TASK INPUTS start

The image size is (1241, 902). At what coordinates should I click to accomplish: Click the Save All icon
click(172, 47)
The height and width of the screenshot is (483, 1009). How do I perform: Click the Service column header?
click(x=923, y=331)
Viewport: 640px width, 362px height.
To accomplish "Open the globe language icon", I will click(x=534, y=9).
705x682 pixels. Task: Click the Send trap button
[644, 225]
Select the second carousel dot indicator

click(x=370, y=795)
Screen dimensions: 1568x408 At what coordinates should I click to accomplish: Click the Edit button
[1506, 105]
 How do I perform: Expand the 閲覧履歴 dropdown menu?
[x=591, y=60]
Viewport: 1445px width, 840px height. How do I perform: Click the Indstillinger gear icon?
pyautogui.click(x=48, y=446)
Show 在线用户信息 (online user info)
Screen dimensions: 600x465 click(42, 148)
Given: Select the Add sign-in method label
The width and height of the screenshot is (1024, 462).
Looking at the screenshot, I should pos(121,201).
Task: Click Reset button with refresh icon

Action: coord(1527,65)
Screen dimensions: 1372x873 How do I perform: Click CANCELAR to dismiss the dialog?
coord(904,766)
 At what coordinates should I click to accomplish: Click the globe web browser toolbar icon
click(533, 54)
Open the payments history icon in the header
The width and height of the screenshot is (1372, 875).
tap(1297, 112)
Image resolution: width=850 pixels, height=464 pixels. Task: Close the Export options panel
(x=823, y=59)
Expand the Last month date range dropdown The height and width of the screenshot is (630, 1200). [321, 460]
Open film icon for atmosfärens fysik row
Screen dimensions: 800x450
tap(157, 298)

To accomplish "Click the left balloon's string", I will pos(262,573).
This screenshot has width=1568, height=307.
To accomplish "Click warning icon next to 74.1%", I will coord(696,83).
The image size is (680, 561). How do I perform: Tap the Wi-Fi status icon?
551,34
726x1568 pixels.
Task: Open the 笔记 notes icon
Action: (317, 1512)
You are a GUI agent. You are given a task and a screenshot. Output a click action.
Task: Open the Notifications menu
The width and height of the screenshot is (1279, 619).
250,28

TASK INPUTS end

Render every line of the data above as a numbered list, leaving out the blank lines.

REPLY ▸
1. The image size is (1241, 902). At what coordinates should I click to accomplish: Click the Save All icon
2. click(172, 47)
3. The height and width of the screenshot is (483, 1009). How do I perform: Click the Service column header?
4. click(x=923, y=331)
5. Viewport: 640px width, 362px height.
6. To accomplish "Open the globe language icon", I will click(x=534, y=9).
7. 705x682 pixels. Task: Click the Send trap button
8. [644, 225]
9. Select the second carousel dot indicator
10. click(x=370, y=795)
11. Screen dimensions: 1568x408 At what coordinates should I click to accomplish: Click the Edit button
12. [1506, 105]
13.  How do I perform: Expand the 閲覧履歴 dropdown menu?
14. [x=591, y=60]
15. Viewport: 1445px width, 840px height. How do I perform: Click the Indstillinger gear icon?
16. pyautogui.click(x=48, y=446)
17. Show 在线用户信息 (online user info)
18. Screen dimensions: 600x465 click(42, 148)
19. Given: Select the Add sign-in method label
20. The width and height of the screenshot is (1024, 462).
21. Looking at the screenshot, I should pos(121,201).
22. Task: Click Reset button with refresh icon
23. Action: coord(1527,65)
24. Screen dimensions: 1372x873 How do I perform: Click CANCELAR to dismiss the dialog?
25. coord(904,766)
26.  At what coordinates should I click to accomplish: Click the globe web browser toolbar icon
27. click(533, 54)
28. Open the payments history icon in the header
29. The width and height of the screenshot is (1372, 875).
30. tap(1297, 112)
31. Image resolution: width=850 pixels, height=464 pixels. Task: Close the Export options panel
32. (x=823, y=59)
33. Expand the Last month date range dropdown The height and width of the screenshot is (630, 1200). [321, 460]
34. Open film icon for atmosfärens fysik row
35. Screen dimensions: 800x450
36. tap(157, 298)
37. To accomplish "Click the left balloon's string", I will pos(262,573).
38. This screenshot has width=1568, height=307.
39. To accomplish "Click warning icon next to 74.1%", I will coord(696,83).
40. The image size is (680, 561). How do I perform: Tap the Wi-Fi status icon?
41. 551,34
42. 726x1568 pixels.
43. Task: Open the 笔记 notes icon
44. Action: (317, 1512)
45. You are a GUI agent. You are given a task and a screenshot. Output a click action.
46. Task: Open the Notifications menu
47. The width and height of the screenshot is (1279, 619).
48. 250,28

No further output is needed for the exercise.